Die Landenge zählt zu den ökologisch wertvollsten und an Bodenschätzen reichsten Regionen Mexikos. Auf der Golfseite werden 90 Prozent des mexikanischen Erdöls gefördert. Andererseits ist der Isthmus aber auch eine der ärmsten ländlichen Zonen mit mehrheitlich indigener Bevölkerung. Im Osten stößt das rebellische Chiapas an den Isthmus, der im Westen von den konfliktreichen Bergregionen Oaxacas begrenzt wird; hier können die Revolutionäre Volksarmee (EPR) und andere Guerillagruppen auf eine bedeutende Basis zählen.
Entlang der modernisierten Transportwege sollen zahlreiche industrielle Projekte angesiedelt werden. Geplant sind insbesondere die Einrichtung von Exportproduktionszonen und Billiglohnindustrie, den so genannten Maquialadoras, sowie die Ansiedlung weiterer petrochemischer Betriebe. Ein Aspekt des Plans scheint auch die Migrationspolitik zu sein. Bisher zogen jährlich Hunderttausende Bewohner der Region auf der Suche nach Arbeit, die es in der Landwirtschaft nicht mehr gibt, nach Norden, um in die USA zu gelangen. Oft landeten sie dabei in den Billiglohnfabriken an der Grenze. Eine Maquiladorazone am Isthmus könnte den Migrationsstrom zumindest teilweise ablenken und auch viele MigrantInnen aus Zentralamerika aufnehemen, die auf dem Weg in die USA sind.

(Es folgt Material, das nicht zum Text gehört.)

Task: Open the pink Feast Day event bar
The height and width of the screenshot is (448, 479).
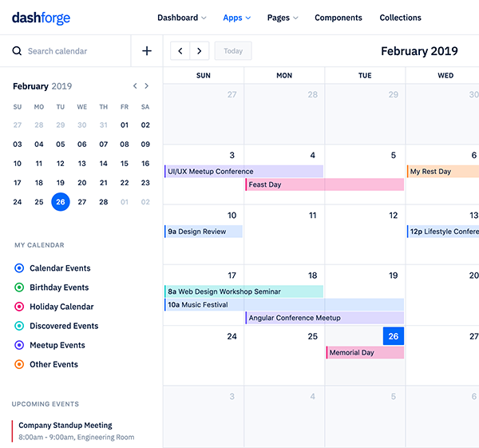Action: click(x=324, y=184)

Eine Schlüsselrolle in der Entwicklung des Plan Puebla Panama spielt der Mulitmillionär Alfonso Romo, der Präsident des Unternehmenskonsortiums Grupo Pulsar. Der in mehr als 120 Ländern aktive Konzern, der einschließlich zahlreicher Subunternehmen über 100 000 Menschen beschäftigt, gehört zu den wichtigsten Produzenten von genverändertem Saatgut. In Südmexiko hat Pulsar gegen den Widerstand von Kleinbauern großflächige Monokulturen im Eukalyptusanbau für die Papierproduktion angelegt. Darüber hinaus hat das Unternehmen begonnen, in den Regenwäldern von Chiapas den biologischen Reichtum für Genforschungsvorhaben zu nutzen. Mitarbeiter von Pulsar und anderer Gentechunternehmen verschicken wöchentlich Hunderte von Proben zur Untersuchung in ihre Labors.

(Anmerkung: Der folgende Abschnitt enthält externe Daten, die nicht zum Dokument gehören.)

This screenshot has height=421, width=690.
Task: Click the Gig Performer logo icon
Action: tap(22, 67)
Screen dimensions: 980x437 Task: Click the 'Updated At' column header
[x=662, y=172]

Der mexikanische Journalist Carlos Fazios sieht im Plan Puebla Panama den Versuch, die subsistenzorientierten Kleinbauern Südmexikos zu »proletarisieren«, um sie in »billige Arbeitskräfte für die transnationale Agroindustrie und den Maquila-Sektor« zu verwandeln. Damit sei das Projekt »das wirtschaftliche Gesicht des geheimen militärischen 'Plan Chiapas 2000'«, der 'freundlichen' Aufstandsbekämpfungsstrategie des Verteidungsministeriums«, schreibt er in der Tageszeitung La Jornada.
Mit dem Plan Puebla Panama versucht die neue rechtskonservative Regierung Mexikos, die anstehenden Verhandlungen mit den Zapatistas aus Chiapas für die wirtschaftliche Modernisierung zu instrumentalisieren. Fox will die Region befrieden, um die kapitalistische Inwertsetzung des mexikanischen Südens für die globalisierte Produktion zu ermöglichen.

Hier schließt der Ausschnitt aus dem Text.